• [Task goal] In the article on phone and internet deductions for self-employed owners, what business-use share of home internet is called common and defensible for a home office user working 8+ hours a day?

Tax deductions
Cell Phone and Internet Deductions for Self-Employed Business Owners
Self-employed business owners can deduct the business-use percentage of their cell phone and home internet. Most CPAs recommend tracking usage honestly — 50–80% business is defensible for most owners. S-corp owners deduct through an Accountable Plan.
Written by Matt Reese, CPA · 4 min read · Published April 2026·Share on LinkedIn
Key Takeaways
- Self-employed owners deduct the business-use percentage of their cell phone bill on Schedule C. If you use your phone 70% for business and 30% personally, 70% of the monthly bill is deductible.
- Home internet follows the same rule — deduct the business-use percentage. For a home office user working 8+ hours/day, 50–70% is a common and defensible business-use allocation.
- A dedicated business phone used 100% for work is 100% deductible. The cleaner the record, the stronger the deduction.
- S-corp owners cannot deduct unreimbursed phone/internet expenses on their personal return — TCJA eliminated that deduction for employees. Use an Accountable Plan to reimburse these expenses through the S-corp.

• [Dataset excerpt]

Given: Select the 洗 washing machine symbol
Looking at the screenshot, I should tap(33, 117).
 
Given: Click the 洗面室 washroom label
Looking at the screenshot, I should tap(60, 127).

• [Finished answer] 50–70%